Si emprendo un nuevo viaje hacia adentro, como casi todos los dias me pasa, me doy cuenta de que todavía no he soltado algunas cosas.
Hábitos, malos humores, malos amores. La palabra sale sin complicaciones, en teoría todo aparece claro, más todavía falta internalizar.

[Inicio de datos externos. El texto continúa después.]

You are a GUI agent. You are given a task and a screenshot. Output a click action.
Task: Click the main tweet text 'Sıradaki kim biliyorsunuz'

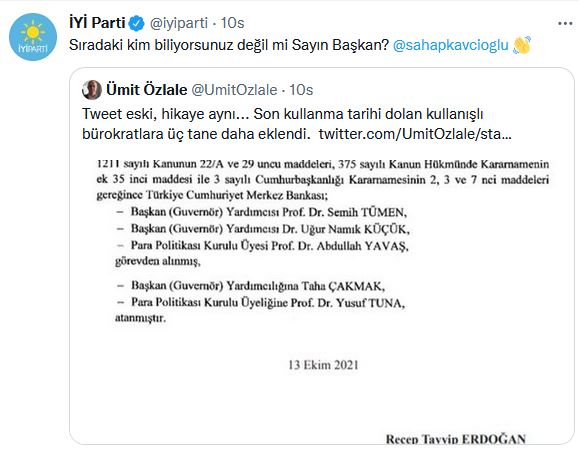(229, 45)
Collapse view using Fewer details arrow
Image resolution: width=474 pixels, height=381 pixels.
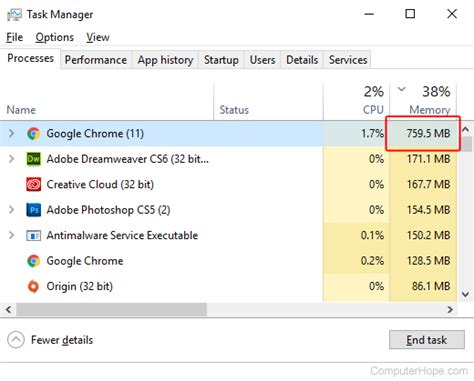tap(16, 340)
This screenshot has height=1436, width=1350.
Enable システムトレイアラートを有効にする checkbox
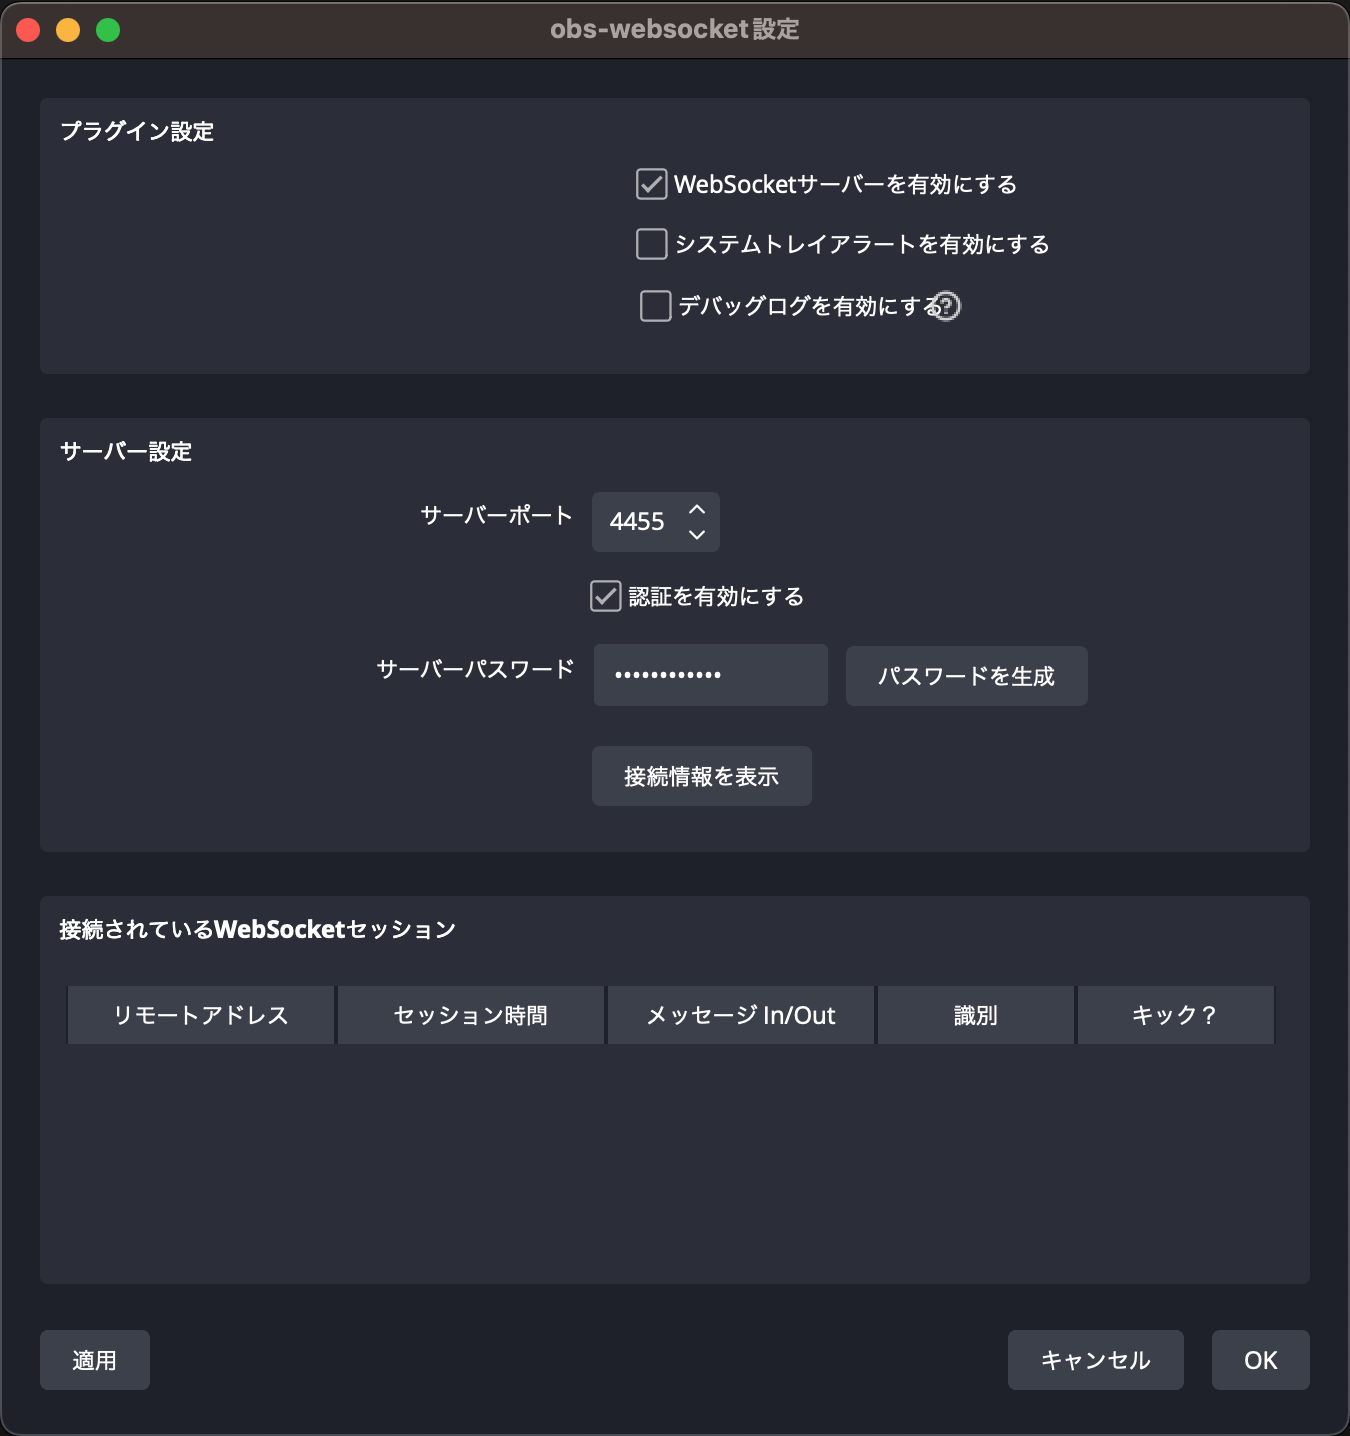point(651,244)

Creerlo y sentirlo dentro es otra cosa. El velo de la ilusión no ha desaparecido del todo y la realidad, si bien se presenta y se entiende, todavía no ha sido aceptada. Espero, lo espero, aún a costa de saber que no cruzará. Los horarios y más, mucho más, establecieron una distancia imposible de acercar. Nuevas caras, nuevas personas, nuevas sensaciones, las ganas muertas y un abismo que no se acerca. Que pone cada vez más distancia a algo que ya empezó distanciado. Cómo esperar algo que nunca fue real. Pregunta crucial si las hay. Pero me contesto que yo lo sentí, que no lo inventé. Y me respondo que fue irreal, que no fue desde el comienzo. Como querer que sea algo que nunca fue.
Soltar impulsos, soltar el cuerpo, soltar amores no presentes. Remontar vuelo de una vez. Y tal vez pensar en estrellarme, porque eso es probar. El vuelo quizas no se logre de inmediato pero hay que dejar algo atras para volverse a levantar. Y cuando casi creo haberlo dejado, vuelve una vez más, como para recordarme que todavía no es tiempo. O sí. O es un autoboicot. O falta. O tengo miedo. O es la incertidumbre. O vendras. No, eso no jajaa. No vendras. Ni tampoco iré.
Soltar amarras para poder navegar. Soltar y saltar del suelo para poder volar. Nuevos cielos nos esperan, hay nuevos mundos por explorar. Solo animarse a planear, lento y tranquilo a disfrutar. Y parar de vez en cuando a descansar, para empezar el viaje una vez más.